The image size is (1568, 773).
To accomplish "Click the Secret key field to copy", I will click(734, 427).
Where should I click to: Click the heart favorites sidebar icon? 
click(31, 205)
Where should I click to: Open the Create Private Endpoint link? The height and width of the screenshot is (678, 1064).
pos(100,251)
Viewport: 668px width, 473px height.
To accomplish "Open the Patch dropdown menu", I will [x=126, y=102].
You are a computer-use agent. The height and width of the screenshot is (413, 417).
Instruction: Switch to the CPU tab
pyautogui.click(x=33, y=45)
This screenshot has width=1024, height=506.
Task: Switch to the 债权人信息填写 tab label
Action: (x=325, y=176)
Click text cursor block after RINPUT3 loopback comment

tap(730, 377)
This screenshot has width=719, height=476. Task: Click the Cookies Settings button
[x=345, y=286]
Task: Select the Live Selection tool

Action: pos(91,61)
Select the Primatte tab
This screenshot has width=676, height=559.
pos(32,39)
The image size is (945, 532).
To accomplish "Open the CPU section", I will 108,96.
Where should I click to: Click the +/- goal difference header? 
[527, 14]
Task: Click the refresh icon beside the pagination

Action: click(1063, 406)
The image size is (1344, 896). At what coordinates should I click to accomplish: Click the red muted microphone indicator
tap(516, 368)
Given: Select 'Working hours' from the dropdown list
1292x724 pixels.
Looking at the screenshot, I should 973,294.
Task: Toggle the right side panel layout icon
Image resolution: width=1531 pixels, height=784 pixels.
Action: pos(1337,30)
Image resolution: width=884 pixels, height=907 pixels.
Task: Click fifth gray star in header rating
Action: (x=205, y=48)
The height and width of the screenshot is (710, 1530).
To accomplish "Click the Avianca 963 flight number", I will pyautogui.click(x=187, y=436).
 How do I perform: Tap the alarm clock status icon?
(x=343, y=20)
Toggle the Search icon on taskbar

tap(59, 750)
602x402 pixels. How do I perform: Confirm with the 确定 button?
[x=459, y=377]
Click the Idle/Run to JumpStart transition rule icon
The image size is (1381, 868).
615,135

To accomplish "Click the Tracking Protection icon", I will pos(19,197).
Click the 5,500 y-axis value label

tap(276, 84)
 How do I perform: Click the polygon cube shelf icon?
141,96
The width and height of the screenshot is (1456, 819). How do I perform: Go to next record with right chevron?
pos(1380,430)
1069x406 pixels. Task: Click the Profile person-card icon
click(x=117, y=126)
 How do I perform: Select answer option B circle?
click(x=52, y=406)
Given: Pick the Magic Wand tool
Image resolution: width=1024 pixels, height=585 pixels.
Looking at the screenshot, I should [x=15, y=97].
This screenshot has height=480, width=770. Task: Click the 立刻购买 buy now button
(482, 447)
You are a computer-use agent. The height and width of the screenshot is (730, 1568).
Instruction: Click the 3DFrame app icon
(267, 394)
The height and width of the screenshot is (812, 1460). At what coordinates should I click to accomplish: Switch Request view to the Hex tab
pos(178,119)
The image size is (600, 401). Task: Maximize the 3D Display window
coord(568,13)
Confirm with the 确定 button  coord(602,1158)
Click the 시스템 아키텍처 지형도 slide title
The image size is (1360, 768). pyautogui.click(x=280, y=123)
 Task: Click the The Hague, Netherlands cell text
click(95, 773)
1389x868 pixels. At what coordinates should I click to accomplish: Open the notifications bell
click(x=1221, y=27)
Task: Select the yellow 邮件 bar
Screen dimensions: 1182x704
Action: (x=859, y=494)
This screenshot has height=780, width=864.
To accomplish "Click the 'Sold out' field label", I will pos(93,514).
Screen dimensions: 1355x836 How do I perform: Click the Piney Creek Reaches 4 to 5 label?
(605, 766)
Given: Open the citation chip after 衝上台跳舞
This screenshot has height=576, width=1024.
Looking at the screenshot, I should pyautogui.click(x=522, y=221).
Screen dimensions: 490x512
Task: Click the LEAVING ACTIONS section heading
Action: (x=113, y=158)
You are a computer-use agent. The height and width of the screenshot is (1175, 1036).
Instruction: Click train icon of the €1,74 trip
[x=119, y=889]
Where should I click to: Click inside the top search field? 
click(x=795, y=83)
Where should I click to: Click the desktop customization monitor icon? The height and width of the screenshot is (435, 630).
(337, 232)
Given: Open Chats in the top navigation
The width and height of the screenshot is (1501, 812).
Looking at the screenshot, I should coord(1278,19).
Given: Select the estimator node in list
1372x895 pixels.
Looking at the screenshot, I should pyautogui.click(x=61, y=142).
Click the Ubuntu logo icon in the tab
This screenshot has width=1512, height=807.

_How to complete this task_.
Among the lines of the material, find those that hold the word "agent" and copy them.

_Reply to the exercise_.
You are a computer-use agent. The height and width of the screenshot is (413, 417).
You are a computer-use agent. The height and width of the screenshot is (730, 1568).
You are a computer-use agent. The height and width of the screenshot is (1175, 1036).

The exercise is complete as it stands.